The disposition of valpromide in rats and the isolated perfused rat liver.

The pharmacokinetics and metabolism of valpromide (VPD) were investigated in intact rats and in the isolated perfused rat liver (IPL). The rats and the IPLs were divided into three groups. One was a control (untreated) group. The second consisted of intact rats and IPLs obtained from rats pretreated with phenobarbital. A third group of rats received VPD by oral administration. VPD was partially hydrolyzed to valproic acid (VPA) by the IPL following iv administration to intact rats. The fraction of the total body clearance of VPD which furnished VPA as a metabolite (fm) in the rats was 63%. The rate and extent of this conversion were greater in the phenobarbital-pretreated rats and in the IPLs than in the control group.

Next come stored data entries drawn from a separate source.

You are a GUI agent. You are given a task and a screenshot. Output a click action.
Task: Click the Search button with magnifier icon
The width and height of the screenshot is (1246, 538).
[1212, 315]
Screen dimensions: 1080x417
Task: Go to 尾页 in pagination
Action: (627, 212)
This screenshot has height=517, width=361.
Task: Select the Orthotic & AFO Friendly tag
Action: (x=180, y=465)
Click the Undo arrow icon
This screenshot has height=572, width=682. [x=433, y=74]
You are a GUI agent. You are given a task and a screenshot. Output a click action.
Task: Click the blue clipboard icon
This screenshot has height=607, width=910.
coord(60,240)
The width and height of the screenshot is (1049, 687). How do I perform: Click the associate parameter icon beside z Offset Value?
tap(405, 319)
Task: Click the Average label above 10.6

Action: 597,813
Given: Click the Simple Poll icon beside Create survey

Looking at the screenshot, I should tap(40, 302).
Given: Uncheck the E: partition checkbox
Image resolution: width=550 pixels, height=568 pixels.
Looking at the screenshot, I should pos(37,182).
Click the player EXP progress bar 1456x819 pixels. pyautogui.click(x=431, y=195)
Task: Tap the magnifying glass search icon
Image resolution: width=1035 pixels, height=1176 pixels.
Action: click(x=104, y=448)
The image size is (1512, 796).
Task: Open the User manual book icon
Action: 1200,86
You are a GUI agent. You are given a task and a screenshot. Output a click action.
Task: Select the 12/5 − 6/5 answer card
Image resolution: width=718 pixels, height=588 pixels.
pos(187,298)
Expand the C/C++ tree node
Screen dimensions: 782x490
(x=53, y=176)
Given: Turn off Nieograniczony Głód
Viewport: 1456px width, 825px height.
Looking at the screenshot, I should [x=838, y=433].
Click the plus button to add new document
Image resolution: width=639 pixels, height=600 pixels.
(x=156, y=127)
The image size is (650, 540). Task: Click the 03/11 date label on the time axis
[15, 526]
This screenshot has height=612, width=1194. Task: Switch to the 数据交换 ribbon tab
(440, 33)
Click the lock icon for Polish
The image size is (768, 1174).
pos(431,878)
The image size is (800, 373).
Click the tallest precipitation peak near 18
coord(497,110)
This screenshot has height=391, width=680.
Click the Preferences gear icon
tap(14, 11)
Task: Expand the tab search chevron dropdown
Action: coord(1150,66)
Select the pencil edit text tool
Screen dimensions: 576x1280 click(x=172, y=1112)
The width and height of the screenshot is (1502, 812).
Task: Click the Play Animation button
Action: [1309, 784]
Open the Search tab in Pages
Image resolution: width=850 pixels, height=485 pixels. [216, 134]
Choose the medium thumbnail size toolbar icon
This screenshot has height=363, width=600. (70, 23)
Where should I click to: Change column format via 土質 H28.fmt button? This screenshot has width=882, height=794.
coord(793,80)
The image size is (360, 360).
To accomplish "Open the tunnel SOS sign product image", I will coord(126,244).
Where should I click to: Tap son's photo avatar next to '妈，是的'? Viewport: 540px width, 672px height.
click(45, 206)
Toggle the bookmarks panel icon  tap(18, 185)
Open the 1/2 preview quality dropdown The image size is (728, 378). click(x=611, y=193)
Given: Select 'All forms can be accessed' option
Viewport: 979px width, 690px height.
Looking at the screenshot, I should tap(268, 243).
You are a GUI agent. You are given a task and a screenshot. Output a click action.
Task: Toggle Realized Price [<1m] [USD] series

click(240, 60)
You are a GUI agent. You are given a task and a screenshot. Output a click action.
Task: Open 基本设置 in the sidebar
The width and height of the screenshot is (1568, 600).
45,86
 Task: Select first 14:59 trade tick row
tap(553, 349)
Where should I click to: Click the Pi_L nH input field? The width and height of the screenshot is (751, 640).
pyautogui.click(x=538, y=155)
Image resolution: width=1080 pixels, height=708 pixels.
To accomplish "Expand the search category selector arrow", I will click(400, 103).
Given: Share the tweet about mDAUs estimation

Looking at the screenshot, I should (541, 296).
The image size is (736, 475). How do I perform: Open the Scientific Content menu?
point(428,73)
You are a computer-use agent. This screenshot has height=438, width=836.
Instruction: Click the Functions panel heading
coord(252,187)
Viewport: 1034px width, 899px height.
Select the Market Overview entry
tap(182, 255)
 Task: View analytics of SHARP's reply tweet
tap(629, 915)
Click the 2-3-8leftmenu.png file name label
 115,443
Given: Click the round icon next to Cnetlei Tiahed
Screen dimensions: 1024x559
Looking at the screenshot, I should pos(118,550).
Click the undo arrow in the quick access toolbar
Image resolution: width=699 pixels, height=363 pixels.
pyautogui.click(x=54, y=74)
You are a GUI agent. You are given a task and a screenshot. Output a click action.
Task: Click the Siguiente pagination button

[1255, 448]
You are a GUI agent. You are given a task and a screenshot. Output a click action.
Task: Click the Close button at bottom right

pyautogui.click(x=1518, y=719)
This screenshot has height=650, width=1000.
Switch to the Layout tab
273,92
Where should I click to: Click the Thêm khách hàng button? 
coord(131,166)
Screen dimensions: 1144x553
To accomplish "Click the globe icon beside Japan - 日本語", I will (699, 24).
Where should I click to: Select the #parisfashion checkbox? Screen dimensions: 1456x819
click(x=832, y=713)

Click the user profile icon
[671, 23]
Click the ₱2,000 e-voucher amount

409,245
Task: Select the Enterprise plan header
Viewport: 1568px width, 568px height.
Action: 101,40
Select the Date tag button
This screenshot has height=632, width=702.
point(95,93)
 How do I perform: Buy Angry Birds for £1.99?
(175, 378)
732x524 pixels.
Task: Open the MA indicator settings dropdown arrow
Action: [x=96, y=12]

Our studies showed that phenobarbital can induce the hydrolytic biotransformation of VPD to VPA. This is in addition to its known effect on oxidative metabolic pathways. In rats, as in humans and dogs, VPD is biotransformed to VPA in the liver. The complete oral bioavailability of VPD and the fact that the AUC of VPA obtained after oral administration of VPD was not higher than that obtained after the iv injection of VPD indicates that the gastrointestinal tract is not one of the metabolic sites of VPD to VPA conversion.